**INFORMATION GIVEN**
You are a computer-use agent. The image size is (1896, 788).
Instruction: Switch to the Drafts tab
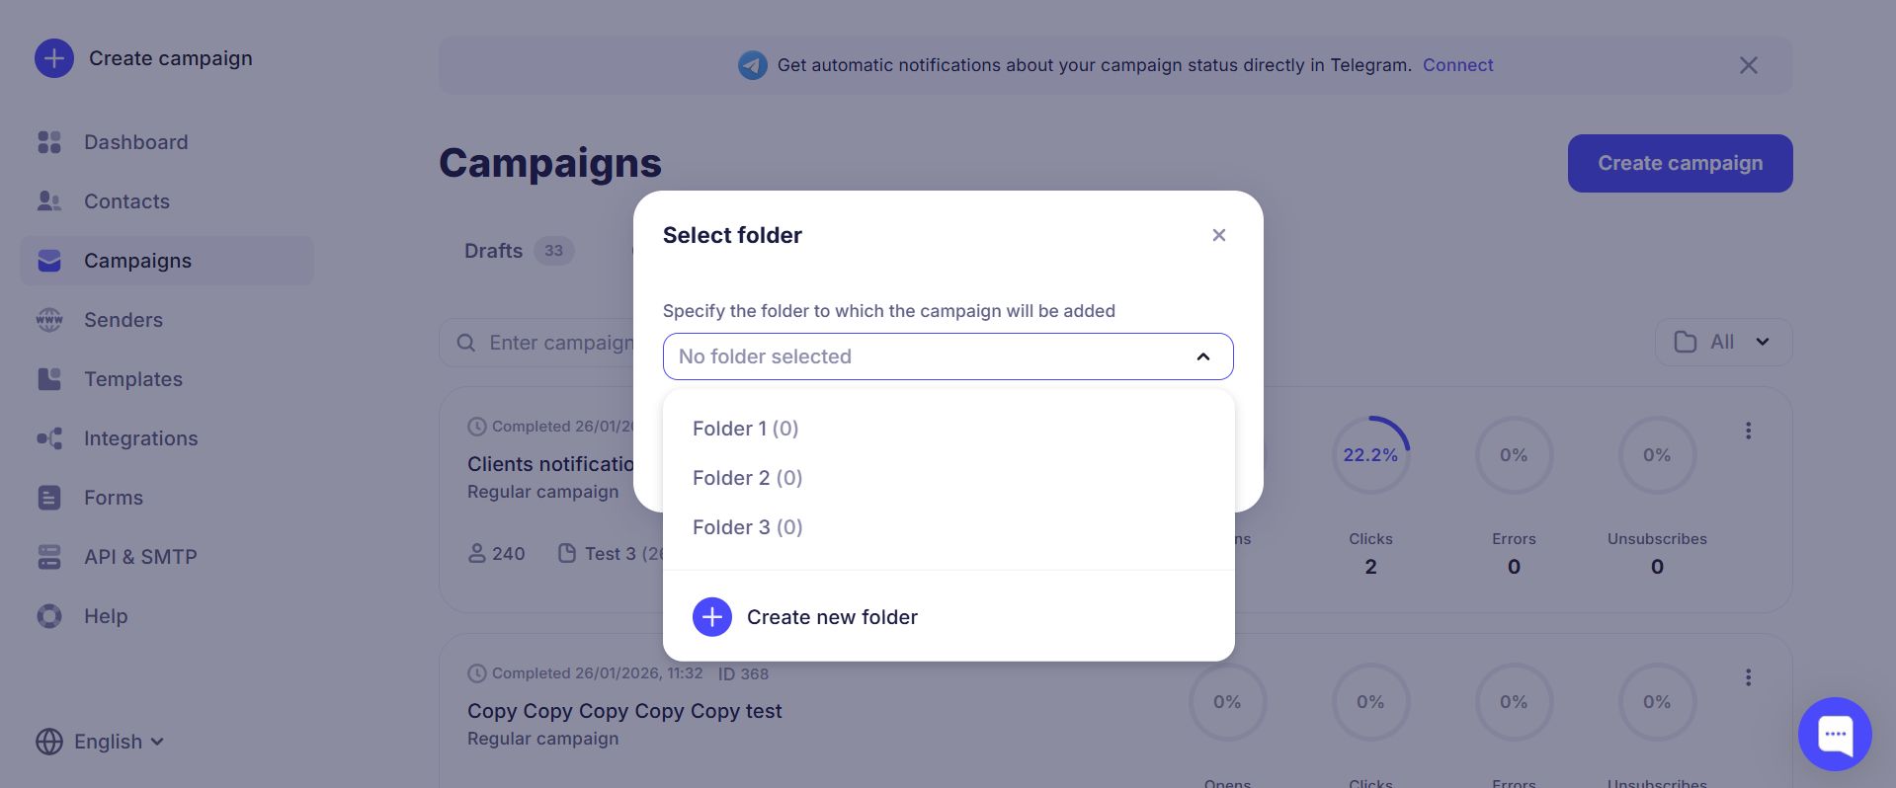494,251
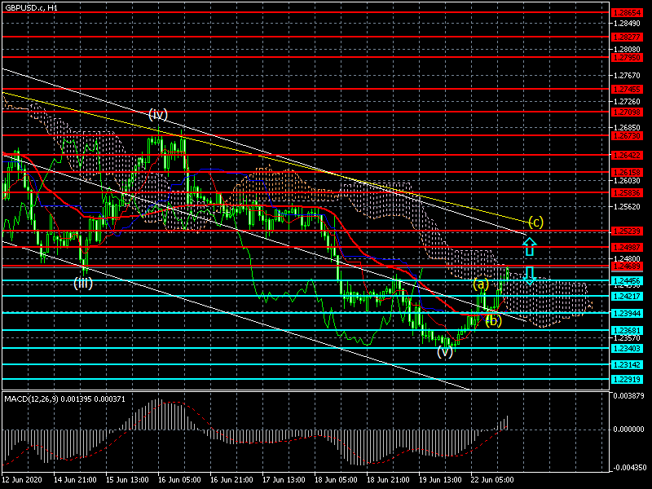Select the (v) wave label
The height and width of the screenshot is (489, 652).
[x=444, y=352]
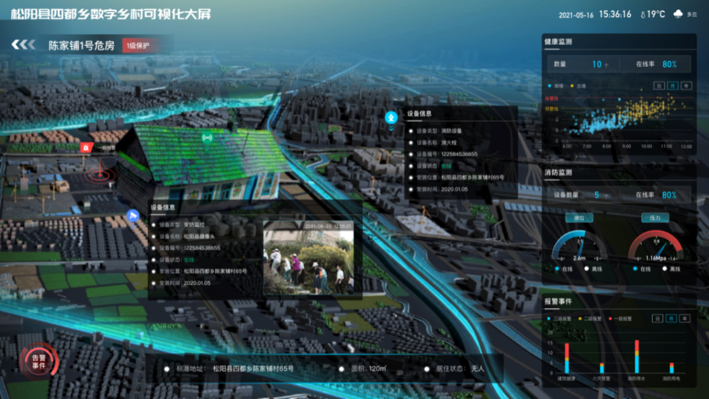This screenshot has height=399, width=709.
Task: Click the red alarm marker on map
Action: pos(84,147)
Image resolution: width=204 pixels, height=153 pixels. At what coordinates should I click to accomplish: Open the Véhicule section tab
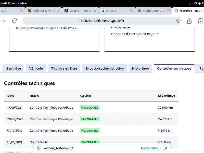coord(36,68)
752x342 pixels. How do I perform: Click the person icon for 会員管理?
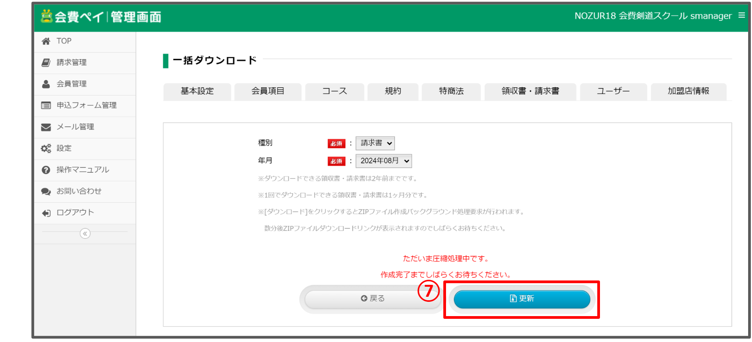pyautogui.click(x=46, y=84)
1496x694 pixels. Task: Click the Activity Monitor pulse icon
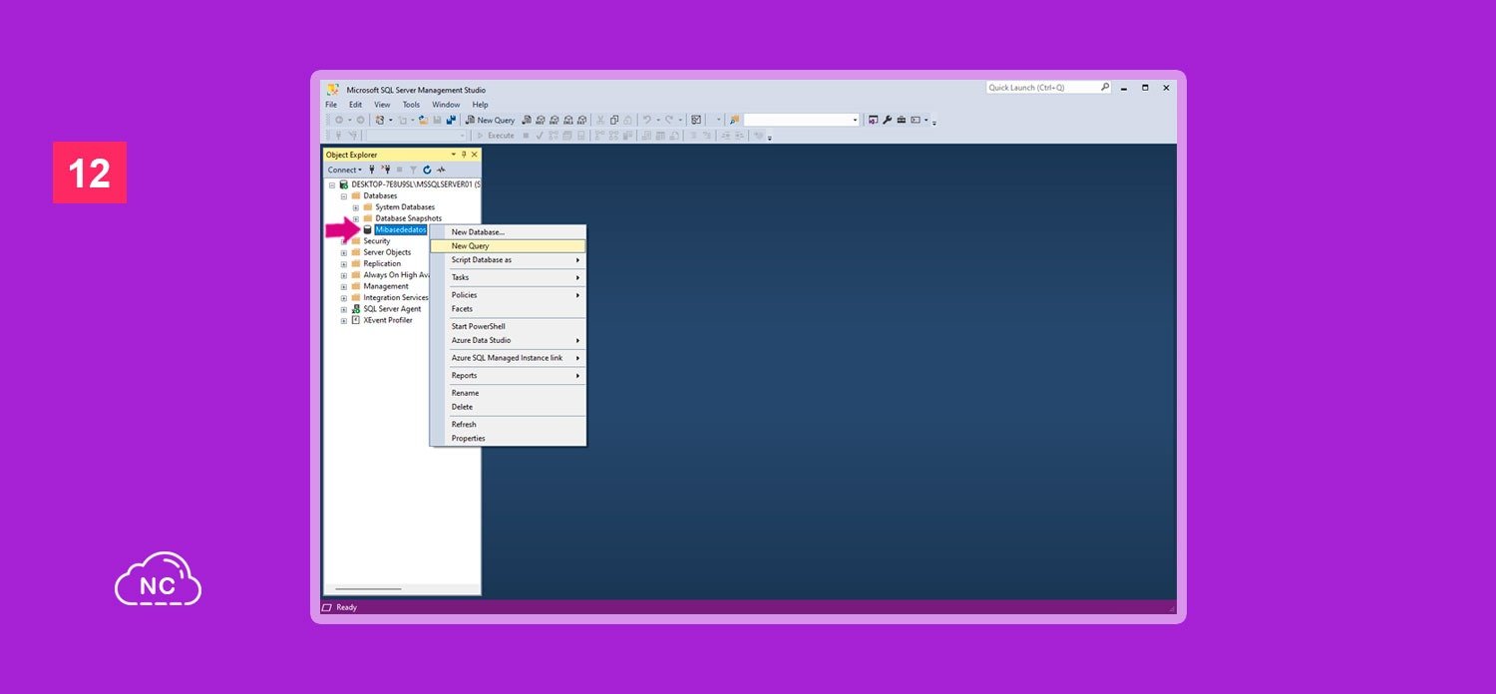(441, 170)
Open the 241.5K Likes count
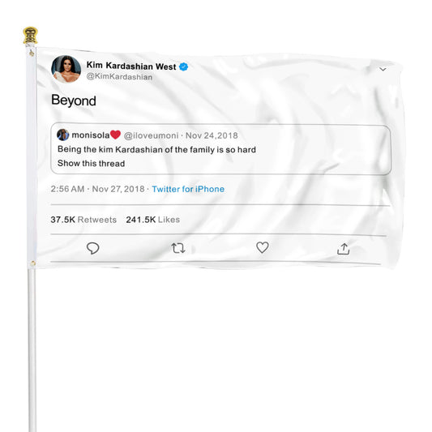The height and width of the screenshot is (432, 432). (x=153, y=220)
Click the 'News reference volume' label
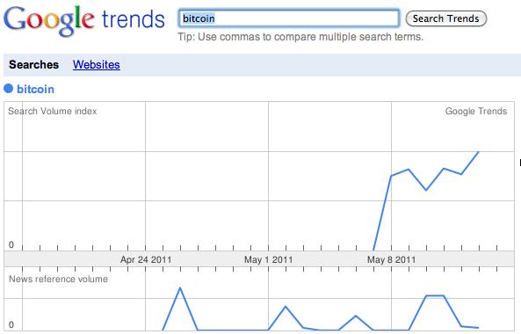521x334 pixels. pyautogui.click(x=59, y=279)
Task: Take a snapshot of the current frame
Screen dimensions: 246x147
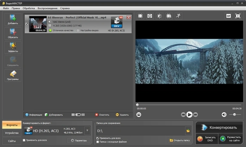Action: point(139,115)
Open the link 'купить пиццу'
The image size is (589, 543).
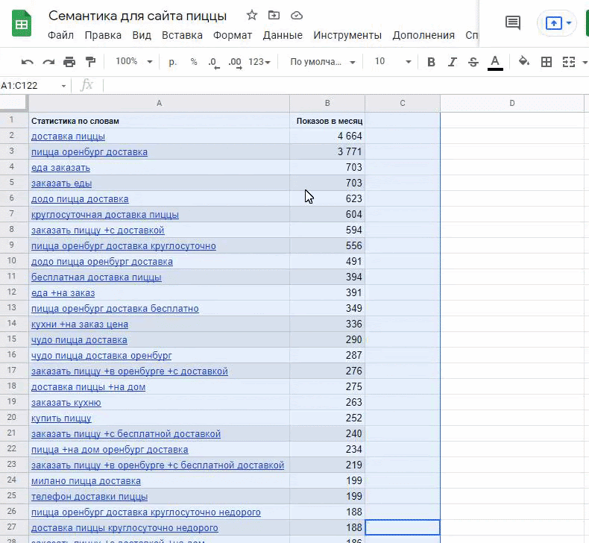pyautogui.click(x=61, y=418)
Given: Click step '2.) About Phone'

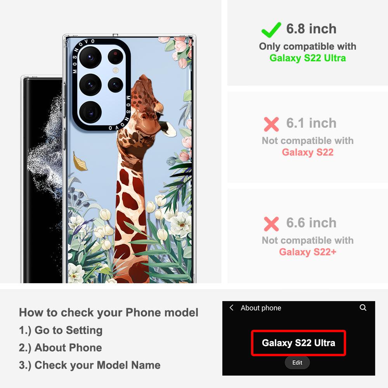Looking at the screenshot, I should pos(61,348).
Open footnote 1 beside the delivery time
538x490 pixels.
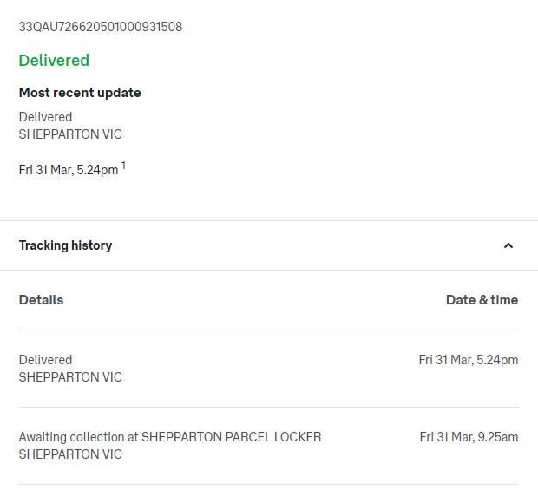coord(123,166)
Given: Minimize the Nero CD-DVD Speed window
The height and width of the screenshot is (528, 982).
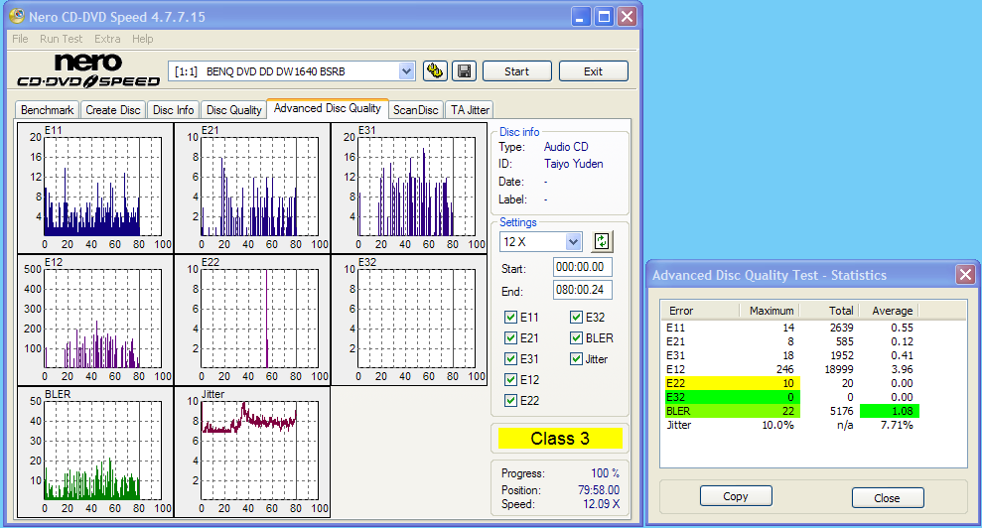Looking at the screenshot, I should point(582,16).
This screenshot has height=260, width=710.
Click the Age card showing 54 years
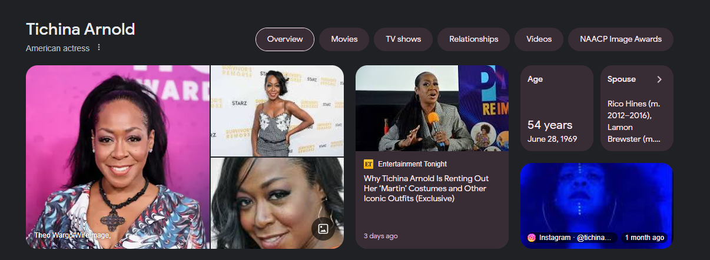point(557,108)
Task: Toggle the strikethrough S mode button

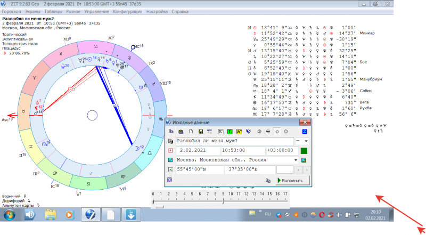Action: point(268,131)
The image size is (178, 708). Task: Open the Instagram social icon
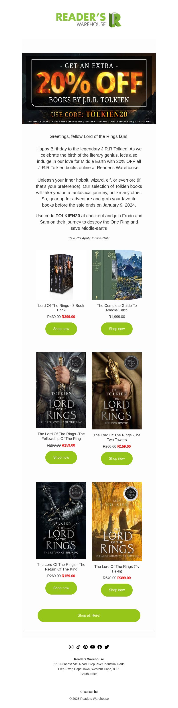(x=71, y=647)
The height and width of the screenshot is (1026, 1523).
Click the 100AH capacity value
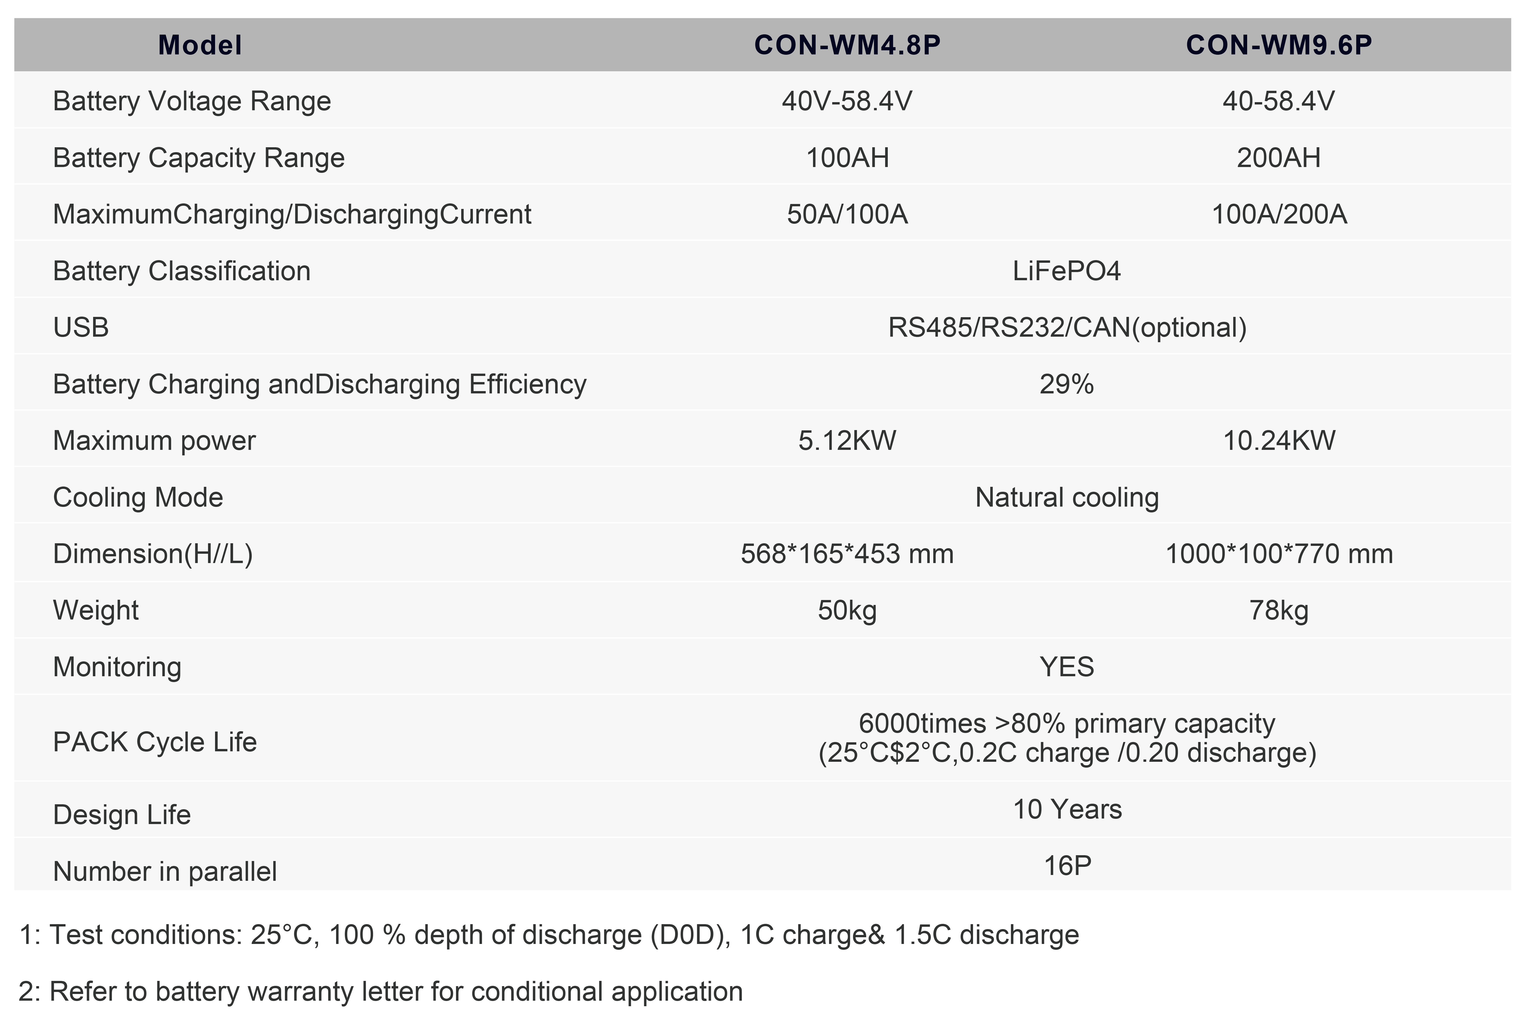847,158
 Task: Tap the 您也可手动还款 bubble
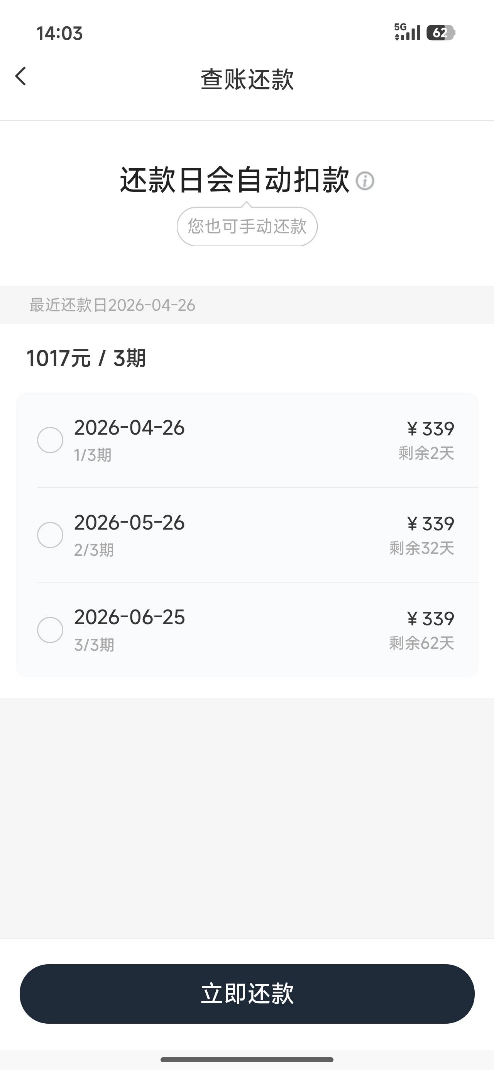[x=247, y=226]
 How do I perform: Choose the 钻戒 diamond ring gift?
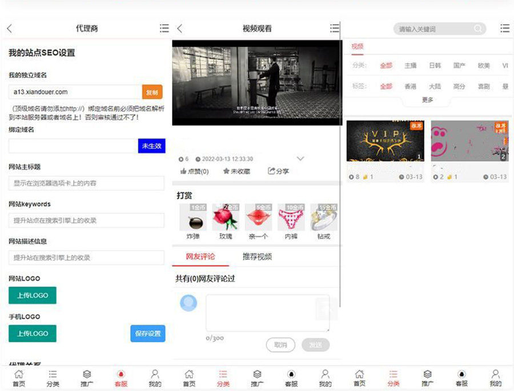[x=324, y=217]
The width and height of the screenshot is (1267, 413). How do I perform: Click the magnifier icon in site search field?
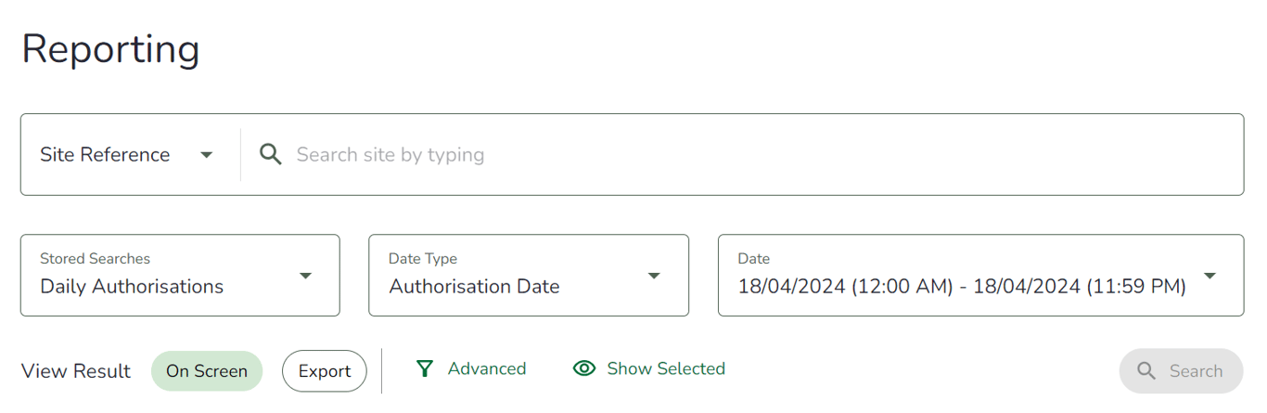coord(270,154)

**DIRECTIONS FOR THIS TASK**
Above are some entries; copy exactly the lines from the line with "Screen dimensions: 246x147" through the line with "This screenshot has height=260, width=710.", both included, but none of the pictures.

**RESULT OF THE TASK**
Screen dimensions: 246x147
Action: point(139,115)
Open the link 'купить пиццу'
The image size is (589, 543).
pyautogui.click(x=61, y=418)
Given: Click step '2.) About Phone'

Looking at the screenshot, I should pos(61,348).
Open footnote 1 beside the delivery time
538x490 pixels.
coord(123,166)
Given: Minimize the Nero CD-DVD Speed window
The height and width of the screenshot is (528, 982).
Looking at the screenshot, I should point(582,16).
This screenshot has height=260, width=710.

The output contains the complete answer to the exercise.